> **Goal of the exercise**:
Restate the records that follow. Every word must match.

Records from a collection
=== Begin Enclosure ===

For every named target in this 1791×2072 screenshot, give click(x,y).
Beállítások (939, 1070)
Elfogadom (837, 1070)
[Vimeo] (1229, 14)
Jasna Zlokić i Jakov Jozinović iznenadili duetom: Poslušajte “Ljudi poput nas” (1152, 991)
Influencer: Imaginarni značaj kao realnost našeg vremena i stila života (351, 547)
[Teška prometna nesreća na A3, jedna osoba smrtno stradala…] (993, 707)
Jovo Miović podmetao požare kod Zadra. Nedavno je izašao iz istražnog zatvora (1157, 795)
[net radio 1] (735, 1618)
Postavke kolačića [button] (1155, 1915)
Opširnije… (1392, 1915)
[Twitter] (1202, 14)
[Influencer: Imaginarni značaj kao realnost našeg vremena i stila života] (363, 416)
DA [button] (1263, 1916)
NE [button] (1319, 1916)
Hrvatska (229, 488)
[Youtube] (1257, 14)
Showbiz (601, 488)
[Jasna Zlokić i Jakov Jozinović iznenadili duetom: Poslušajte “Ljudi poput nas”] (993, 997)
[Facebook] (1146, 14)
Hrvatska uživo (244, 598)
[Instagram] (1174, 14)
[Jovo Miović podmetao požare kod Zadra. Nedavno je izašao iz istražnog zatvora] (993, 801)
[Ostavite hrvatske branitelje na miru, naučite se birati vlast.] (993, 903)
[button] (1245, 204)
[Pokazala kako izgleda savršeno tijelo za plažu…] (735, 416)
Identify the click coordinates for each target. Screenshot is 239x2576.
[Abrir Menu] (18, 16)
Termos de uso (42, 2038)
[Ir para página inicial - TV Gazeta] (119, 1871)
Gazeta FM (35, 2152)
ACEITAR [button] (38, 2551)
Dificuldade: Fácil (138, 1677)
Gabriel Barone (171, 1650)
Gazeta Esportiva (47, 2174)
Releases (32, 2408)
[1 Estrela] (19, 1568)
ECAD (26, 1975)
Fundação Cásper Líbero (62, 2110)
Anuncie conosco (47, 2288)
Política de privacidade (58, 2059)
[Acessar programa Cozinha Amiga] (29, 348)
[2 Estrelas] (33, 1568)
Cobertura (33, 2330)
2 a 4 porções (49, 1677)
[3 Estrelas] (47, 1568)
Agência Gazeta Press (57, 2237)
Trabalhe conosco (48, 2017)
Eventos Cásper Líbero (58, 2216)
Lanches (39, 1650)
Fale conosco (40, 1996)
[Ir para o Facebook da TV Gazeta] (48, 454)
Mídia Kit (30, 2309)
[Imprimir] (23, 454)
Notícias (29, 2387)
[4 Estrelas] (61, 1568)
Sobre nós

=== End Enclosure ===

> **Output of the task**:
For every named target in this 1791×2072 screenshot, give click(x,y).
Beállítások (939, 1070)
Elfogadom (837, 1070)
[Vimeo] (1229, 14)
Jasna Zlokić i Jakov Jozinović iznenadili duetom: Poslušajte “Ljudi poput nas” (1152, 991)
Influencer: Imaginarni značaj kao realnost našeg vremena i stila života (351, 547)
[Teška prometna nesreća na A3, jedna osoba smrtno stradala…] (993, 707)
Jovo Miović podmetao požare kod Zadra. Nedavno je izašao iz istražnog zatvora (1157, 795)
[net radio 1] (735, 1618)
Postavke kolačića [button] (1155, 1915)
Opširnije… (1392, 1915)
[Twitter] (1202, 14)
[Influencer: Imaginarni značaj kao realnost našeg vremena i stila života] (363, 416)
DA [button] (1263, 1916)
NE [button] (1319, 1916)
Hrvatska (229, 488)
[Youtube] (1257, 14)
Showbiz (601, 488)
[Jasna Zlokić i Jakov Jozinović iznenadili duetom: Poslušajte “Ljudi poput nas”] (993, 997)
[Facebook] (1146, 14)
Hrvatska uživo (244, 598)
[Instagram] (1174, 14)
[Jovo Miović podmetao požare kod Zadra. Nedavno je izašao iz istražnog zatvora] (993, 801)
[Ostavite hrvatske branitelje na miru, naučite se birati vlast.] (993, 903)
[button] (1245, 204)
[Pokazala kako izgleda savršeno tijelo za plažu…] (735, 416)
Identify the click coordinates for each target. Screenshot is 239x2576.
[Abrir Menu] (18, 16)
Termos de uso (42, 2038)
[Ir para página inicial - TV Gazeta] (119, 1871)
Gazeta FM (35, 2152)
ACEITAR [button] (38, 2551)
Dificuldade: Fácil (138, 1677)
Gabriel Barone (171, 1650)
Gazeta Esportiva (47, 2174)
Releases (32, 2408)
[1 Estrela] (19, 1568)
ECAD (26, 1975)
Fundação Cásper Líbero (62, 2110)
Anuncie conosco (47, 2288)
Política de privacidade (58, 2059)
[Acessar programa Cozinha Amiga] (29, 348)
[2 Estrelas] (33, 1568)
Cobertura (33, 2330)
2 a 4 porções (49, 1677)
[3 Estrelas] (47, 1568)
Agência Gazeta Press (57, 2237)
Trabalhe conosco (48, 2017)
Eventos Cásper Líbero (58, 2216)
Lanches (39, 1650)
Fale conosco (40, 1996)
[Ir para o Facebook da TV Gazeta] (48, 454)
Mídia Kit (30, 2309)
[Imprimir] (23, 454)
Notícias (29, 2387)
[4 Estrelas] (61, 1568)
Sobre nós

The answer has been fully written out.